(Data entries)
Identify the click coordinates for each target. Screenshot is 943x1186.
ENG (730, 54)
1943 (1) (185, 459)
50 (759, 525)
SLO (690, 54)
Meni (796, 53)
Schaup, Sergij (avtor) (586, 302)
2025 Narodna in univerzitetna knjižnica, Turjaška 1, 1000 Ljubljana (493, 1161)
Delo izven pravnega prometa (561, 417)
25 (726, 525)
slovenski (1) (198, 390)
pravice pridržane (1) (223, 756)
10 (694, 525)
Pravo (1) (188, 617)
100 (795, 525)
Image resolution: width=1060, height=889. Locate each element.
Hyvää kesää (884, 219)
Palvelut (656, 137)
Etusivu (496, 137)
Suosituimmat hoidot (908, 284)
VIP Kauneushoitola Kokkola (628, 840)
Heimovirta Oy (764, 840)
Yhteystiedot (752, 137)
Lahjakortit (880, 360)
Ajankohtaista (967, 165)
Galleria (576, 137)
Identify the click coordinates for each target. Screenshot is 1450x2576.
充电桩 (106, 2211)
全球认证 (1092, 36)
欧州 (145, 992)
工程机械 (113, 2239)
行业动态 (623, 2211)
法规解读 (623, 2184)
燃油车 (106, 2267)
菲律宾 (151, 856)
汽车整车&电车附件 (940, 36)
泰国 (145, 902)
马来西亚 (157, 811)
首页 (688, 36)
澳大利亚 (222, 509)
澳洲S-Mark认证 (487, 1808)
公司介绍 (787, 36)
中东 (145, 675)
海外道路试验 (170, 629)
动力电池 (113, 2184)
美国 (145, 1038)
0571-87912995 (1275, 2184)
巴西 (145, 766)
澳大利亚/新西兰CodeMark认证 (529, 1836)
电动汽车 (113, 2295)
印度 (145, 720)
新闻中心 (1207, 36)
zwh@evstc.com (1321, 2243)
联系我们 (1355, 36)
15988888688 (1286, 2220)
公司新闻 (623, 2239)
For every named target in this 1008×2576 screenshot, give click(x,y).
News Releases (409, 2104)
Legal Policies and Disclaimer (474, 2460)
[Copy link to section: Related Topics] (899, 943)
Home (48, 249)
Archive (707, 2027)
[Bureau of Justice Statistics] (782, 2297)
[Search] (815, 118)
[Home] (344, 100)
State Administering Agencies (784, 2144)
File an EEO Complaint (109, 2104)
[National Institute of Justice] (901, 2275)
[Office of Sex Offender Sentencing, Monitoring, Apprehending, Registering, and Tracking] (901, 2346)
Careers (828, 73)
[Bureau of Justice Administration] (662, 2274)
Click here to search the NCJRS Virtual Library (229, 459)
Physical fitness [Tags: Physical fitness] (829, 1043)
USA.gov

STATED TASK:
Lay out the items from the line containing "Screenshot is 1450x2576." through the last item, inclusive, as a Markdown table with the columns Row and Line. Number the rows in order, put each line in the Line column, and omit blank lines.

RIGHT ANSWER:
| Row | Line |
|---|---|
| 1 | Identify the click coordinates for each target. Screenshot is 1450x2576. |
| 2 | 充电桩 (106, 2211) |
| 3 | 全球认证 (1092, 36) |
| 4 | 欧州 (145, 992) |
| 5 | 工程机械 (113, 2239) |
| 6 | 行业动态 (623, 2211) |
| 7 | 法规解读 (623, 2184) |
| 8 | 燃油车 (106, 2267) |
| 9 | 菲律宾 (151, 856) |
| 10 | 汽车整车&电车附件 (940, 36) |
| 11 | 泰国 (145, 902) |
| 12 | 马来西亚 (157, 811) |
| 13 | 首页 (688, 36) |
| 14 | 澳大利亚 (222, 509) |
| 15 | 澳洲S-Mark认证 (487, 1808) |
| 16 | 公司介绍 (787, 36) |
| 17 | 中东 (145, 675) |
| 18 | 海外道路试验 (170, 629) |
| 19 | 动力电池 (113, 2184) |
| 20 | 美国 (145, 1038) |
| 21 | 0571-87912995 (1275, 2184) |
| 22 | 巴西 (145, 766) |
| 23 | 澳大利亚/新西兰CodeMark认证 (529, 1836) |
| 24 | 电动汽车 (113, 2295) |
| 25 | 印度 (145, 720) |
| 26 | 新闻中心 (1207, 36) |
| 27 | zwh@evstc.com (1321, 2243) |
| 28 | 联系我们 (1355, 36) |
| 29 | 15988888688 (1286, 2220) |
| 30 | 公司新闻 (623, 2239) |
| 31 | For every named target in this 1008×2576 screenshot, give click(x,y). |
| 32 | News Releases (409, 2104) |
| 33 | Legal Policies and Disclaimer (474, 2460) |
| 34 | [Copy link to section: Related Topics] (899, 943) |
| 35 | Home (48, 249) |
| 36 | Archive (707, 2027) |
| 37 | [Bureau of Justice Statistics] (782, 2297) |
| 38 | [Search] (815, 118) |
| 39 | [Home] (344, 100) |
| 40 | State Administering Agencies (784, 2144) |
| 41 | File an EEO Complaint (109, 2104) |
| 42 | [National Institute of Justice] (901, 2275) |
| 43 | [Office of Sex Offender Sentencing, Monitoring, Apprehending, Registering, and Tracking] (901, 2346) |
| 44 | Careers (828, 73) |
| 45 | [Bureau of Justice Administration] (662, 2274) |
| 46 | Click here to search the NCJRS Virtual Library (229, 459) |
| 47 | Physical fitness [Tags: Physical fitness] (829, 1043) |
| 48 | USA.gov |